Metadata Captured and ID Created:
Channel
Channel-specific subcategories
Physical or virtual location (address, URL, inbox)
Targeting context (when audience-driven)
Sponsor and approver
Each unique combination of metadata results in a new LocationID.
Define and Create Engagement Patterns
This process defines reusable engagement templates (modules, scripts, placements). A new pattern is created whenever there is a material change to the template or how it is populated.
Metadata Captured and ID Created:
Engagement pattern type
Primary metrics or conversion types
Sponsor and approver
Each unique combination of metadata results in a new EngagementPatternID.
Define and Create Playbooks
This process defines repeatable combinations of engagement patterns used to drive business and audience actions—from single steps to multi-stage experiences.

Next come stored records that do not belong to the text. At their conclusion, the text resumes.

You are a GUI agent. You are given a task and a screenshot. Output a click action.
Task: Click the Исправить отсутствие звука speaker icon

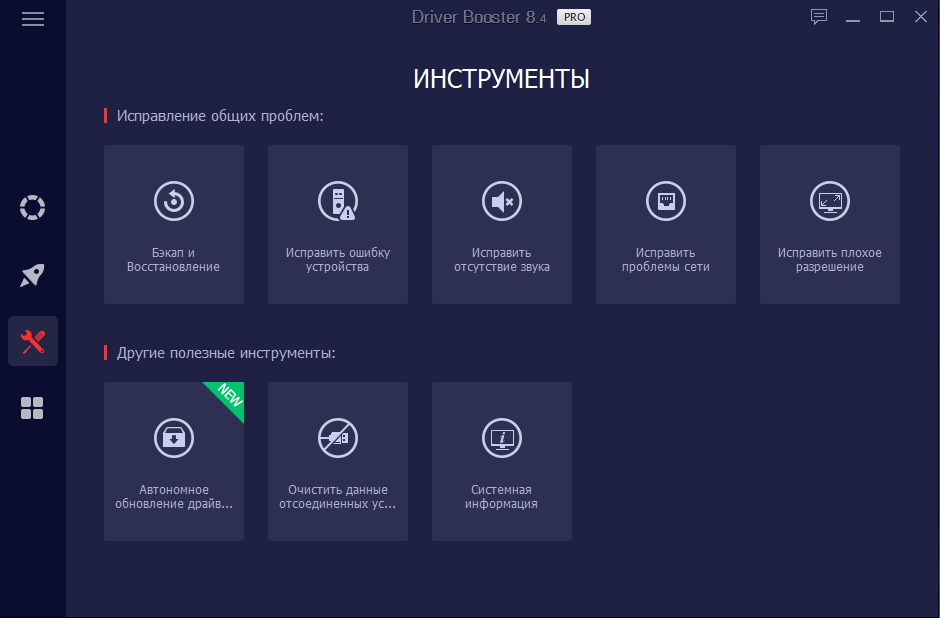(501, 201)
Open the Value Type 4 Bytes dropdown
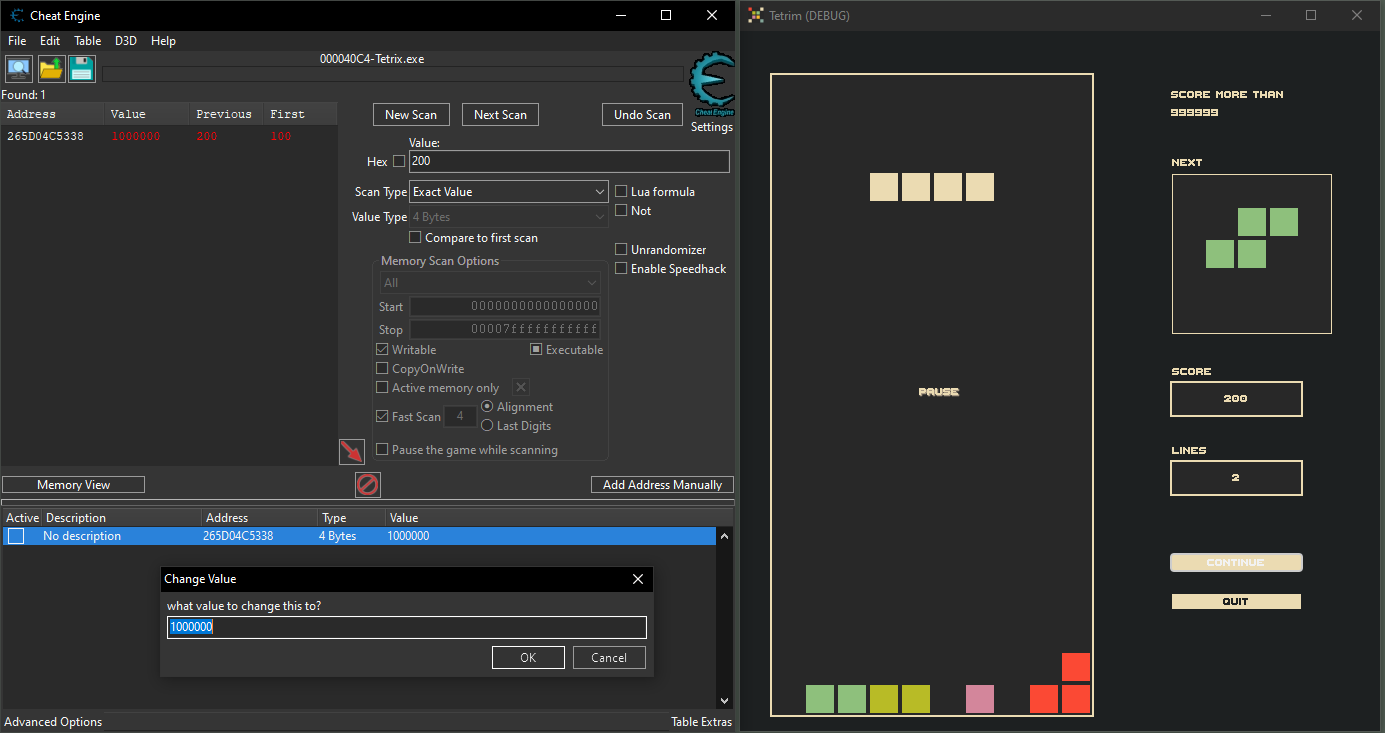This screenshot has width=1385, height=733. coord(509,217)
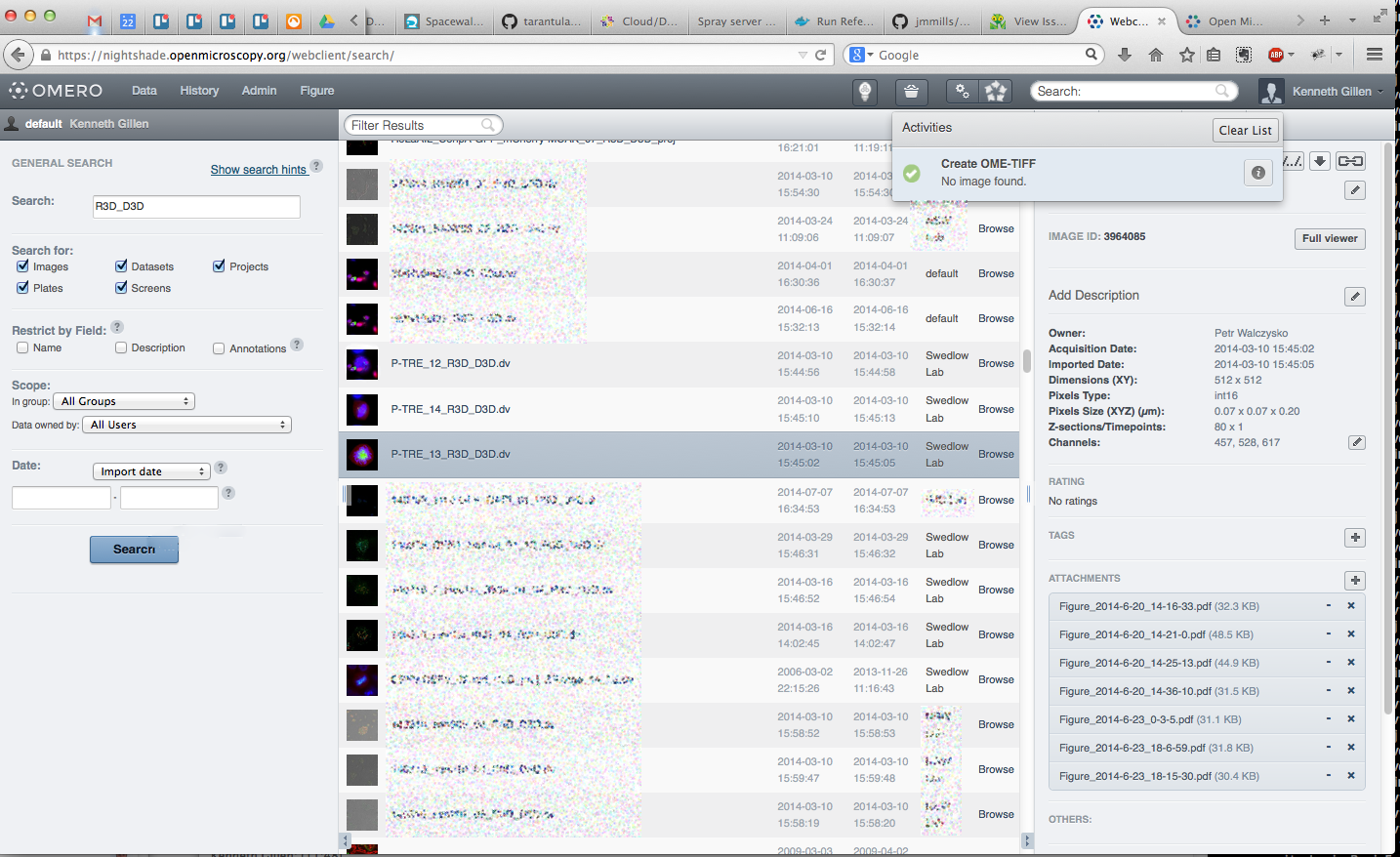Click the Activities stars icon

[996, 92]
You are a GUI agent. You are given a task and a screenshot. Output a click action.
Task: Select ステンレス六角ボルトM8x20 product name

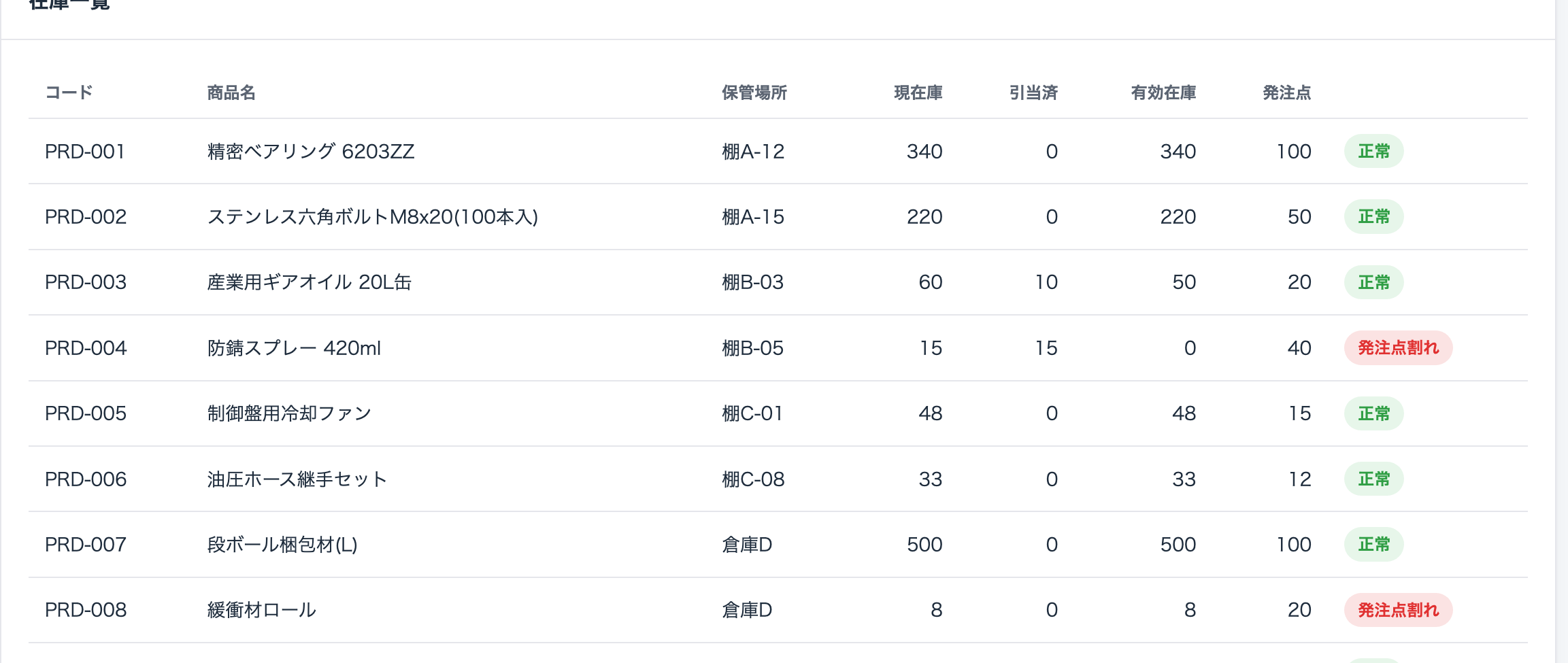tap(373, 217)
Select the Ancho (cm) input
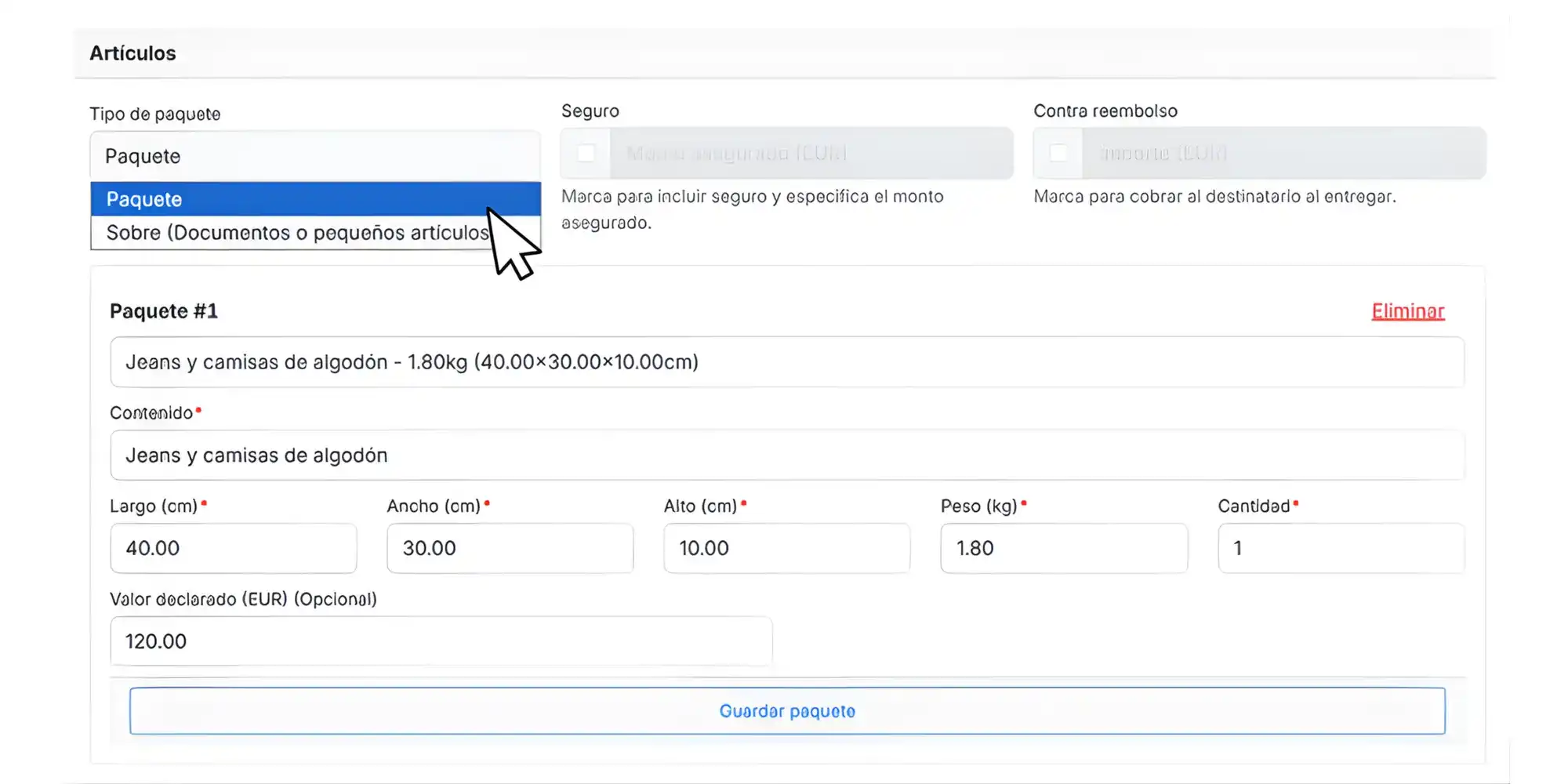The image size is (1568, 784). (x=510, y=548)
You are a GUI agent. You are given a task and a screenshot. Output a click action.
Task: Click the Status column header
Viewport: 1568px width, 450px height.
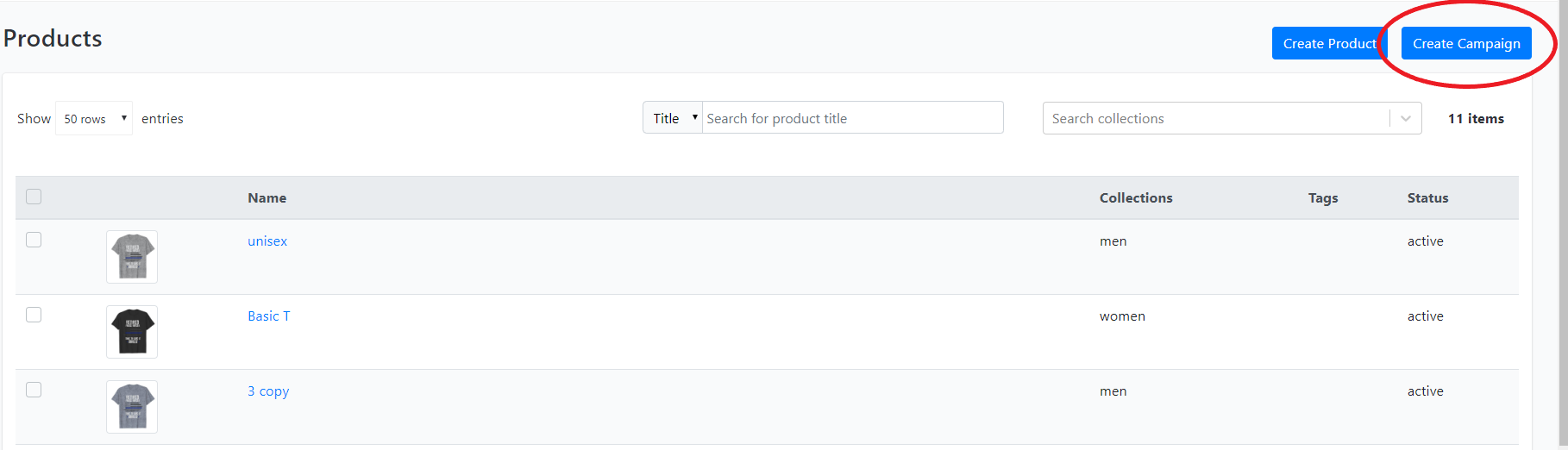coord(1428,198)
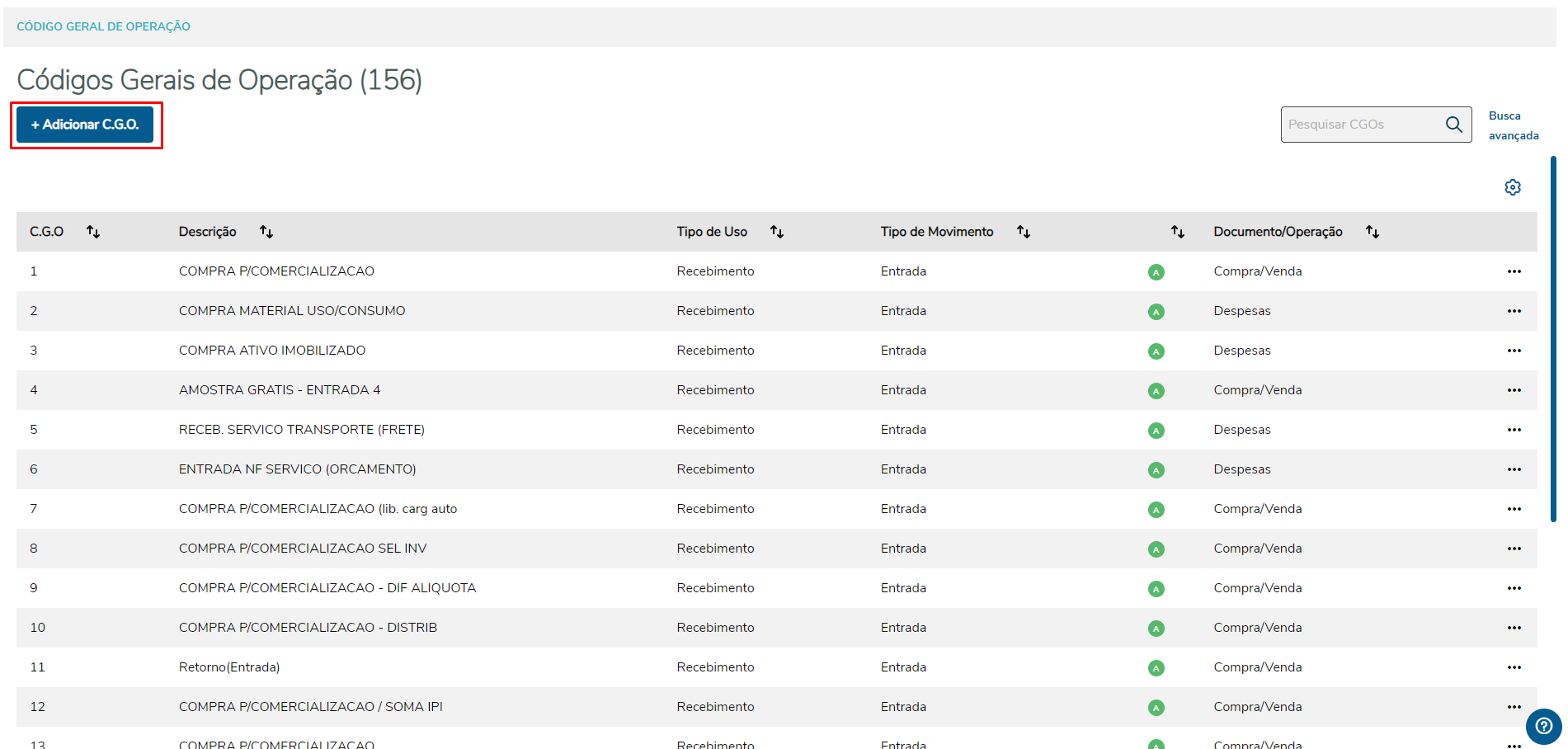Focus the Pesquisar CGOs search field

tap(1361, 125)
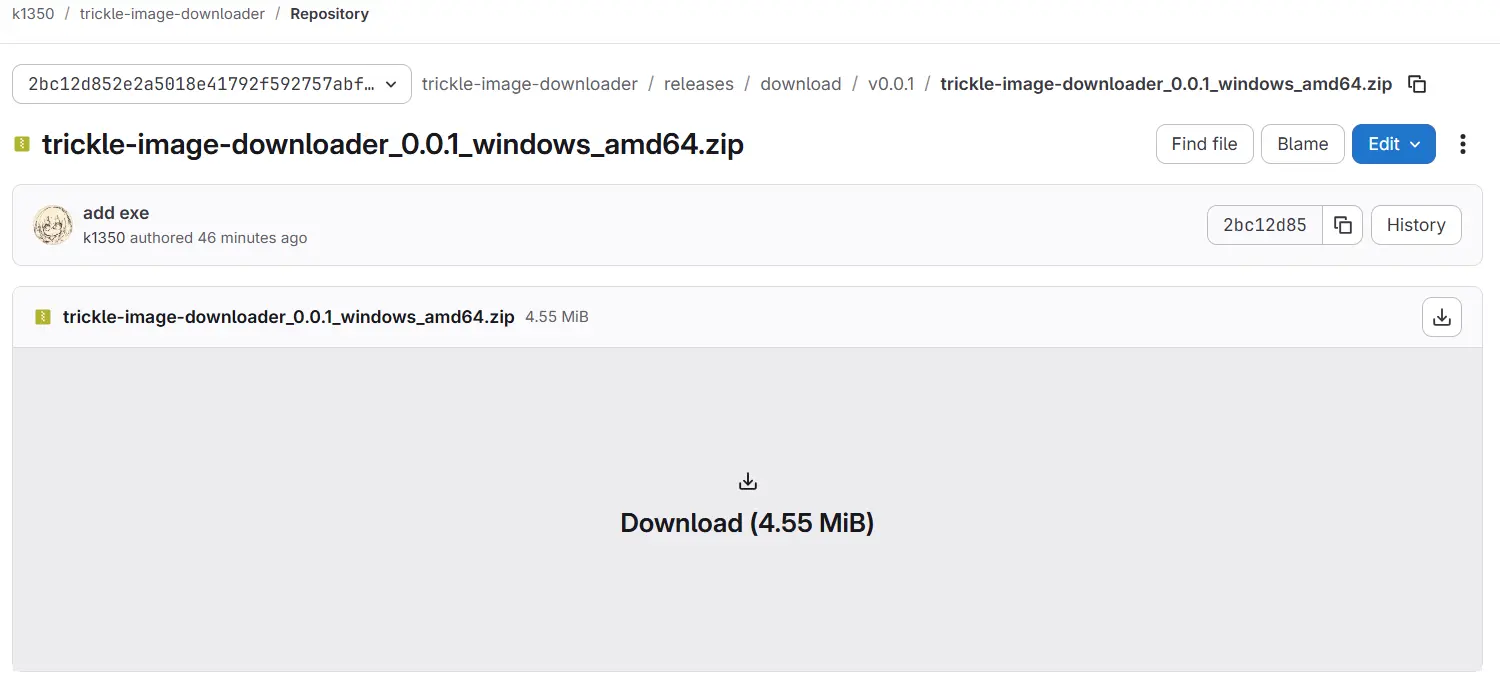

Playbooks should be granular enough to compare similar actions across contexts while retaining sufficient metadata for analysis within and between other categories and classifications.
Playbook engagement can also be used to derive audience behavioral attributes (see process 4).
Metadata Captured and ID Created:
Playbook category and name
Customer lifecycle stages supported
Intended outcome
Engagement patterns and channel categories used (using EngagementPatternID and process 6 classifications)
Sponsor and approver
Each unique combination of metadata results in a new PlaybookID.
Develop and Approve Projects
This process enables approval of specific work funded by programs and campaigns. Projects document plans, tasks, materials, and assignments.
Metadata Captured and ID Created:
ProgramID supported (see process 3)
Note: Projects inherit classifications from their Program and Objective
PlaybookID used (see process 8)
SegmentID, LocationID, EngagementPatternID, or existing MaterialID required
Topic/subtopic (if applicable)
Sponsor and approver
Each unique combination of metadata results in a new ProjectID.
Create and Approve Materials
This process defines materials created for projects and their readiness for distribution. Each material receives a unique MaterialID. That ID persists until the material is materially changed. Approval state is also captured.
Metadata Captured and ID Created:
ProjectID supported (see process 9)
Note: Materials inherit classifications from Project, Program, and Objective
EngagementPatternID, SegmentID, and/or LocationID supported
Topic and format
Version and timeframe
Source and usage permissions
Approval status
Approver
Each unique combination of metadata results in a new MaterialID.
Extra Credit: Prioritize Engagement Timing and Messaging
This process determines which message an audience receives when multiple teams want to engage simultaneously. Initially, this may be manual or rule-based (e.g., audience-driven engagements take precedence). Over time, it becomes more formalized.
Metadata Captured:
Target audience or segment (see process 4)
Competing campaigns, playbooks, or projects (see processes 3, 8, and 9)
Calendar constraints
Business priority context
Practical Guidelines for Locking Down Process Categories
Locking down isn’t bureaucracy. It’s an operating rule: capture the minimum necessary context at the moment work is created using workflows that are easy to complete and hard to mess up—so reporting, automation, and AI can trust what they see downstream.
Start With What Already Exists—Then Standardize It
Most processes already exist. Formalize them into reusable workflow patterns and make those the default.
Define the Governed Vocabulary Once—and Enforce It Everywhere
No free-text descriptors. Metadata comes from governed lists.
Architect Governance
Governance isn’t managed by a committee; it’s designed.
Process owners design workflows for each process category
Data governance guides alignment and resolves overlap
(See related article)
Make the Right Choice the Easiest Choice
Use business logic and inheritance. Don’t ask humans to do work systems can do reliably.
Start Small, Scale Organically
Lock down a few aligned processes, show immediate gains, and use those wins to expand. Repeat.